Ce qui distingue la nouvelle société de l’ancienne, et qui fait l’objet de la Révolution c’est que, jusqu’à présent, autre a été le capitaliste, autre le travailleur ; autre le producteur, et autre le consommateur ; autre le sujet, et autre le souverain ; autre le créancier enfin, autre le débiteur.20

À l’avenir, poursuit-il, « ces qualités différentes doivent se rencontrer égales, inséparables, fondues ensemble, dans chaque citoyen, dans chaque individu21 ». Dans la logique individualiste propre au capitalisme, chacun s’efforce de gagner toujours plus, sans souci pour ce qui peut en résulter pour les autres et le reste de la société. Le prêt à intérêt et les différents mécanismes de rémunération des propriétaires y apparaissent comme parfaitement légitimes parce que conformes à cette conception de l’individu égoïste, seul au monde. Il est dès lors inéluctable que, dans cette logique, les intérêts des uns et des autres soient en constante opposition. La logique de la mutualité est tout autre. Elle tient compte simultanément des intérêts des uns et des autres, considérant chacun sous les différentes casquettes qu’ils endossent tour à tour. La question fondamentale consiste dès lors à trouver une combinaison qui rende les interactions entre tous mutuellement avantageuses. Cette formule est, pour Proudhon, celle de l’égalité et de la réciprocité dans les échanges, qui, au plan économique, est la traduction exacte de l’exigence de justice. C’est en effet selon lui cette justice, qu’il définit comme une exigence de respect égal et réciproque, que les ouvriers cherchent en définitive à réaliser dans leurs associations. Une conception nouvelle de la société s’y esquisse. Celle-ci se présente comme

un système d’équilibrations entre forces libres, dans lequel chacune est assurée de jouir des mêmes droits à la condition de remplir les mêmes devoirs, d’obtenir les mêmes avantages en échange des mêmes services, système par conséquent essentiellement égalitaire et libéral, qui exclut toute acception de fortunes, de rang et de classes.22

Alexis Dabin


  1. Initialement, cet article a été rédigé pour un colloque organisé en septembre 2020 par l’Association Charles Gide sur le thème « Coopération(s) ». 

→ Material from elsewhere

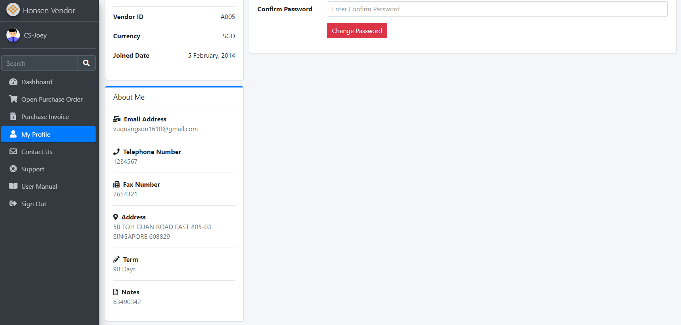Focus the Confirm Password field
The width and height of the screenshot is (681, 325).
tap(497, 9)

  2. P. Ansart, Naissance de l’anarchisme, Presses universitaires de France, 1970. 

  3. B. H. Moss, « Aux origines du mouvement ouvrier français », Annales littéraires de l’université de Besançon, 1985. 

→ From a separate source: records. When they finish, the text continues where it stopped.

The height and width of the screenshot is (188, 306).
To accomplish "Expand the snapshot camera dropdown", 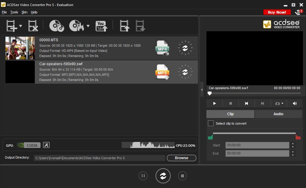I will click(x=282, y=103).
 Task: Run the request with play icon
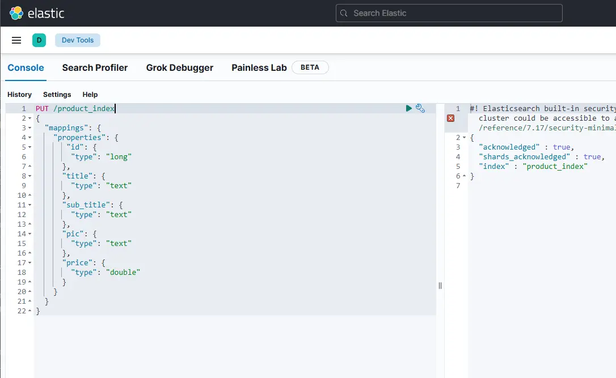[x=409, y=108]
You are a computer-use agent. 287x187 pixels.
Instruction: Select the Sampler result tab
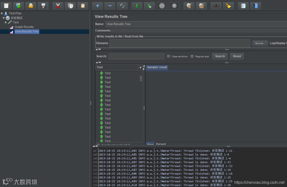coord(157,67)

  4. P.-J. Proudhon, De la capacité politique des classes ouvrières [1865], Le Monde Libertaire, 1977, p. 86-87. 

  5. P.-J. Proudhon, Manuel du Spéculateur à la Bourse, Garnier, 1857, p. 482. 

  6. De la capacité politique des classes ouvrières, p. 87. 

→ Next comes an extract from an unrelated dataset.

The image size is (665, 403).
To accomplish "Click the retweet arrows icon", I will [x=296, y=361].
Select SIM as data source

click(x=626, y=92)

  7. P.-J. Proudhon, Société de l’Exposition perpétuelle, Lacroix, 1866, p. 294. 

  8. Ibid., p. 301. 

  9. P.-J. Proudhon, De la Justice dans la Révolution et dans l’Église [1858], Marcel Rivière, 1931, II, p. 81. 

  10. De la capacité politique des classes ouvrières, p. 112. 

  11. Manuel du spéculateur, p. 481-482. 

  12. Proudhon, aidé par son collaborateur Duchêne, a étudié de près les coopératives de son temps pour rédiger son Manuel du spéculateur à la Bourse

  13. Carnets, cité in C. Ferraton, Associations et coopératives, Erès, 2007, p. 81. 

  14. P.-J. Proudhon, Solution du problème social [1848], Lacroix, 1868, p. 111. 

  15. « Un pays où les choses ne se donneraient que pour ce qu’elles valent, sans recherche d’agio, aurait résolu le double problème de la valeur et de l’égalité » (Capacité politique, p. 103). 

  16. Voir à ce sujet son Manuel du spéculateur et Idée générale de la Révolution. 

  17. P.-J. Proudhon, Idée générale de la Révolution au XIXe siècle [1851], Groupe Fresnes-Antony de la Fédération Anarchiste, 1979, p. 187. 

  18. Ibid., p. 192-193. 

  19. Solution du Problème social, p. 121. 

  20. P.-J. Proudhon, Mélanges – Articles de journaux [1848-1852], Lacroix, 1868, II, p. 40. 

  21. Ibid

  22. De la capacité politique des classes ouvrières, p. 86.